A partir da década de 1990, a Internet interconectou os computadores de todo o mundo. O conhecimento circulava por e-mail, sites e redes sociais. A “revolução permanente nos processos”(4) se acelerou, despertando a admiração de Michel Serres, que comparou esses eventos tecnológicos à invenção da escrita ou da imprensa. Mas essa revolução vem ocorrendo há mais de dois séculos, desde que James Watt inventou a máquina a vapor em 1769. Ela é incessante e alimenta o pensamento dos tecnocríticos que a englobam num questionamento do progresso e da modernidade.
Desde a Internet, ela tem se caracterizado por uma forte aceleração que faz parte de um capitalismo globalizado cada vez mais desenfreado: os tecnófilos são vistos como “disruptores”, aqueles por meio dos quais uma inovação vem perturbar o mercado e introduzir um novo monopólio. Os danos colaterais parecem superar os benefícios. Discípulo de Hannah Arendt, de Simone Weil, de Günther Anders e de Jacques Ellul, Eric Sadin tem sido o “tecnocrítico” mais prolífico da França desde 2009. Ele escreveu extensivamente sobre o surgimento das redes sociais, a economia digital, os algoritmos, a web precognitiva e a IA generativa.
Hoje, esse tipo de pensamento não tem um campo ao qual pertencer, o que sempre o torna um tanto invisível. Às vezes, ele pertence à esquerda catastrófica, às vezes, à chamada direita reacionária e, às vezes, ilumina o centro quando este se dá conta de certos excessos. Os autores que mencionamos são personalidades originais que não conhecem fronteiras na recepção de ideias. Diante dos excessos cada vez maiores das tecnociências, de seu domínio sobre todas as áreas da vida e de seu papel como mediadores artificiais entre o homem e a natureza, o desejo de uma alternativa está se tornando cada vez mais premente nos campos da ecologia, da bioética e da esfera de tomada de decisões.
Os tecnocriticismos são muitas vezes divergentes quando se trata dos processos técnicos a serem condenados, mas estão unidos por uma denúncia comum do culto prometeico do homem moderno e de sua fé no progresso.
Pierre Mayrant é jornalista e historiador.
© 2024 La Nef. Publicado com permissão. Original em francês: “L’ambivalence de la technique”.
(1) Neologismo usado pelo historiador da tecnologia François Jarrige. Ele é o autor do que provavelmente é o único livro sobre o assunto, Technocritiques, La Découverte, 2014.

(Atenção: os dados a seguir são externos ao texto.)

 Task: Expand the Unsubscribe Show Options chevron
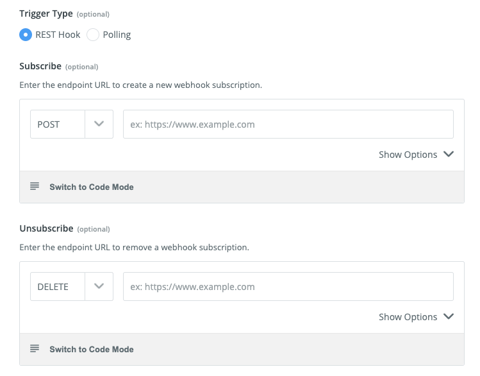point(448,317)
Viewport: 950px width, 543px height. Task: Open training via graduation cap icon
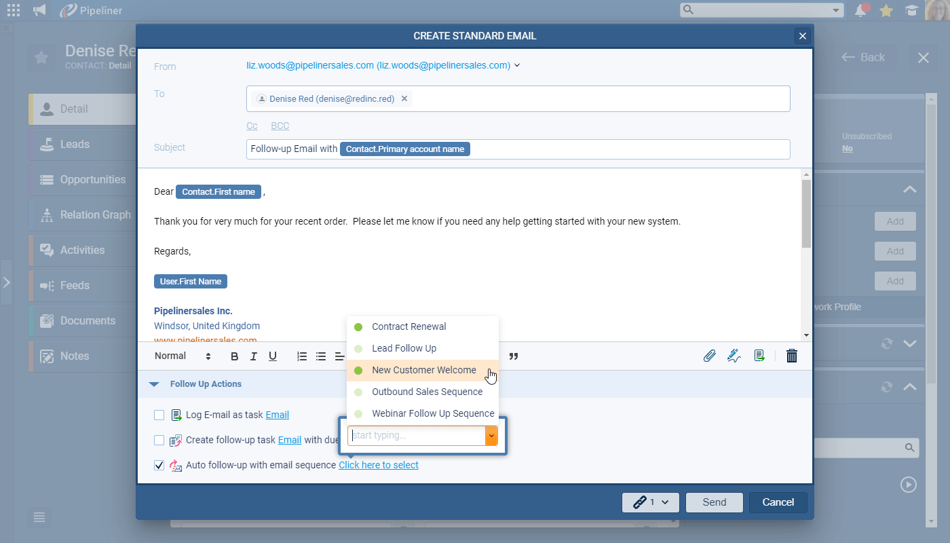coord(911,10)
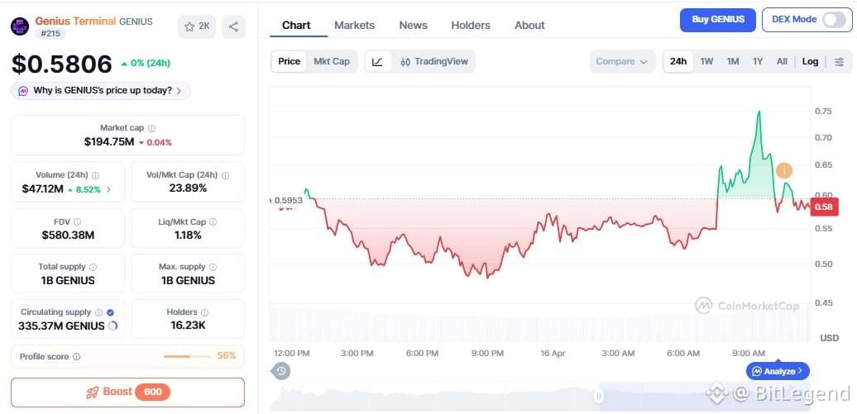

(2) “Exposition universelle, 1855”, em Curiosités esthétiques, 1868: disponível em Gallica.bnf.fr.
(3) Veja Emilio Gentile, L'Apocalypse de la modernité, La Grande Guerre et l'homme nouveau, Aubier-Flammarion, 2011.
(4) Termos cunhados pelo pensador Bertrand de Jouvenel e usados em Le Système technicien, de Jacques Ellul.